-- START --

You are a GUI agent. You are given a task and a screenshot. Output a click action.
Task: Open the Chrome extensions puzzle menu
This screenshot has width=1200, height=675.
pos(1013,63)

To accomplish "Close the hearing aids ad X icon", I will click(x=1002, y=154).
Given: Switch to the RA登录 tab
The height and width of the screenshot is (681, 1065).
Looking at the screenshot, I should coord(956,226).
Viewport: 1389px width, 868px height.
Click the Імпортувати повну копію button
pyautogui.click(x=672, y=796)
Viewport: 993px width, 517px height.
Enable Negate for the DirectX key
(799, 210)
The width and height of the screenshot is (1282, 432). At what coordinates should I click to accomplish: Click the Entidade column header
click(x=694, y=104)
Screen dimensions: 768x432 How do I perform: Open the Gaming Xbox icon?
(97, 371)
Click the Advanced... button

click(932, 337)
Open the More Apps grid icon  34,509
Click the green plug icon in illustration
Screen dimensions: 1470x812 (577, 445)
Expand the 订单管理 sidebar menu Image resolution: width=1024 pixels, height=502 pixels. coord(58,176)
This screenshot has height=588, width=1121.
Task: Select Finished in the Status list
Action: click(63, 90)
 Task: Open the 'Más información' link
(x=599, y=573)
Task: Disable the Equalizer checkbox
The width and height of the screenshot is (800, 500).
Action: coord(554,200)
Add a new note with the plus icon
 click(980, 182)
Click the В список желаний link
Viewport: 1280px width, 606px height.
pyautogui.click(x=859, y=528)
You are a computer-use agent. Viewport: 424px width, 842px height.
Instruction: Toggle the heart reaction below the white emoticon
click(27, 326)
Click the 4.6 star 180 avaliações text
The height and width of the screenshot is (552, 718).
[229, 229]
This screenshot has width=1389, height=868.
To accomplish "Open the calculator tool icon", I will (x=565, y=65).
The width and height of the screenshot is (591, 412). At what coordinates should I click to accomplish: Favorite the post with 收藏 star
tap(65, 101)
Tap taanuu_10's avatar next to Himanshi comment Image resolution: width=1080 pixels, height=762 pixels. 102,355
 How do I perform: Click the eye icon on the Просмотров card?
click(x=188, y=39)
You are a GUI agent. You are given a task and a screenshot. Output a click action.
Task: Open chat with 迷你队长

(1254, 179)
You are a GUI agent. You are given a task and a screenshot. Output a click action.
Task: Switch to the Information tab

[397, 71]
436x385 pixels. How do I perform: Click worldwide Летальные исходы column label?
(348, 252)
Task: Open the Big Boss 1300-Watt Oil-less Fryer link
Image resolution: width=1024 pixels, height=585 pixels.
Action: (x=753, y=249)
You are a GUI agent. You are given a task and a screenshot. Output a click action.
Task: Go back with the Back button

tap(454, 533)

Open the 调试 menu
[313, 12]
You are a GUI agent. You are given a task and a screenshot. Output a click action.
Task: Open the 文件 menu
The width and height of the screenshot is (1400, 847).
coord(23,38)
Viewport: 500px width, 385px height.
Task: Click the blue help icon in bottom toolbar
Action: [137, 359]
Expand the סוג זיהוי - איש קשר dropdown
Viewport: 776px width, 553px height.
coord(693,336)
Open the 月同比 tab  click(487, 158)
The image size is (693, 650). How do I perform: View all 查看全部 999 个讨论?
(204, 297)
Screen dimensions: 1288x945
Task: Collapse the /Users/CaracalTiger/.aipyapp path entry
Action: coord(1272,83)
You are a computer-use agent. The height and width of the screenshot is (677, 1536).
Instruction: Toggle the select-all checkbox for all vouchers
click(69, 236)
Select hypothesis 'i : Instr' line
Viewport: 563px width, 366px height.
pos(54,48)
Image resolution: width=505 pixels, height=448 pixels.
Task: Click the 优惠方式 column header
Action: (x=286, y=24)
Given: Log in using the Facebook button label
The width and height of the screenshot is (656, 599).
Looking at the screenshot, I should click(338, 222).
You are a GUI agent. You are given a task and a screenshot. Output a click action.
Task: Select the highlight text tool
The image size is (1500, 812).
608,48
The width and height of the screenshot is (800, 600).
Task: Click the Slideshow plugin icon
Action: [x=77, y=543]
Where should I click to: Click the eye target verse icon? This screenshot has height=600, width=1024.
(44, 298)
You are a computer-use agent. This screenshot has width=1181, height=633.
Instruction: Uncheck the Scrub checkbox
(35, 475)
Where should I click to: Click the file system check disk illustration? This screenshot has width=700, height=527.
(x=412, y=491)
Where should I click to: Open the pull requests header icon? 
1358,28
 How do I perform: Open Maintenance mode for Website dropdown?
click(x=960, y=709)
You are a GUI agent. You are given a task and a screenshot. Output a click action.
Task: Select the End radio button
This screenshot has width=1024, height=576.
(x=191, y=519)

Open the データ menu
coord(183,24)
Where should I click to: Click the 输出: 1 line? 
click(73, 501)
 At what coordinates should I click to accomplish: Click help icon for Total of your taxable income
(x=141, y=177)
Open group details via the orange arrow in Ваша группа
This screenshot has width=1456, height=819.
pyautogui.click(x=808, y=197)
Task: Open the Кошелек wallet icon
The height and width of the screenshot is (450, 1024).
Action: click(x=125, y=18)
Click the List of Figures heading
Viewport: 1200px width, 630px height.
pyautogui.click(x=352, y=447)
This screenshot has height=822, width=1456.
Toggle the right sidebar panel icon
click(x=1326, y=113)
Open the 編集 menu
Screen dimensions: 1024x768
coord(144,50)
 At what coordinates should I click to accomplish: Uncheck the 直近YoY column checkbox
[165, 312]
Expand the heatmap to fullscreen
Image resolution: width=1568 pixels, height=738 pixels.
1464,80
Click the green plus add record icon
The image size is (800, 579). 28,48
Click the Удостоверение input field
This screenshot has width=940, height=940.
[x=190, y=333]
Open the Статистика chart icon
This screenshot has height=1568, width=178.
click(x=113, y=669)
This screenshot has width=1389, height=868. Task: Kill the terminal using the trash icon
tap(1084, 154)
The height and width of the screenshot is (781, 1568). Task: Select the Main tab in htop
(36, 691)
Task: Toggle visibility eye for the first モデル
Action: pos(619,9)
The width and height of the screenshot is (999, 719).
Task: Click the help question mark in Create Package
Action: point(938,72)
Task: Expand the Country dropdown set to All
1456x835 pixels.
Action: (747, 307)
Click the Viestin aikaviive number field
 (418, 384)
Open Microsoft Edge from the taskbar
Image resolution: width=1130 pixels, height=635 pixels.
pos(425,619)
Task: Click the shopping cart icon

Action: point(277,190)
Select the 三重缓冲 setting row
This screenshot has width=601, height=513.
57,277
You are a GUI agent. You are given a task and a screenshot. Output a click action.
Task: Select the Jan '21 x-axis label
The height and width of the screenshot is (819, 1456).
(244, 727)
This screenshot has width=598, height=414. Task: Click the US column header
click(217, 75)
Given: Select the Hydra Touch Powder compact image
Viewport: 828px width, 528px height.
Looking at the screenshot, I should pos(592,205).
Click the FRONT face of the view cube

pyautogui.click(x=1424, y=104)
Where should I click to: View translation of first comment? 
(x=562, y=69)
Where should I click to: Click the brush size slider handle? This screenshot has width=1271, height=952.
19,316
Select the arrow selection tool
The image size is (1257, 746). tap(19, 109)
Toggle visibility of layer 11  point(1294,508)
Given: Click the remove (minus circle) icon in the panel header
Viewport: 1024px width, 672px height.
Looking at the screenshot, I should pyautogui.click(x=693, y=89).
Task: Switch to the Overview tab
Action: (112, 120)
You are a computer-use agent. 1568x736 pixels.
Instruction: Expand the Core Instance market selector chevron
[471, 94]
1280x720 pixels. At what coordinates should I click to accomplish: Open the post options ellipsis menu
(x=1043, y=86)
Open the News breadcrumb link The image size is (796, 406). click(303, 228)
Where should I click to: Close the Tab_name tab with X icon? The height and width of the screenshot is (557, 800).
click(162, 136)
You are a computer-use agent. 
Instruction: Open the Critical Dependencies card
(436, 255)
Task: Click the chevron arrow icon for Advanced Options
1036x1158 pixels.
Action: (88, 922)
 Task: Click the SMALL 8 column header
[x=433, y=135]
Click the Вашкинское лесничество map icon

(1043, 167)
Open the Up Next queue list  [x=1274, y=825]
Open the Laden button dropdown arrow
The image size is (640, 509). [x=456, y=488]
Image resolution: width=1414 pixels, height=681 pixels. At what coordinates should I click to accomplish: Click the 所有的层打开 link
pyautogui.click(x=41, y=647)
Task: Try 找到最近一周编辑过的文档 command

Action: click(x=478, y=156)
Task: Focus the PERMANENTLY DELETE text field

-- END --

● WHAT THIS TASK INVOLVES
From the records above, copy out the stretch from the line containing "Task: Open the Кошелек wallet icon" through the line containing "coord(144,50)", exactly as it appears, both ends included.

● FINISHED TASK
Task: Open the Кошелек wallet icon
The height and width of the screenshot is (450, 1024).
Action: click(x=125, y=18)
Click the List of Figures heading
Viewport: 1200px width, 630px height.
pyautogui.click(x=352, y=447)
This screenshot has height=822, width=1456.
Toggle the right sidebar panel icon
click(x=1326, y=113)
Open the 編集 menu
Screen dimensions: 1024x768
coord(144,50)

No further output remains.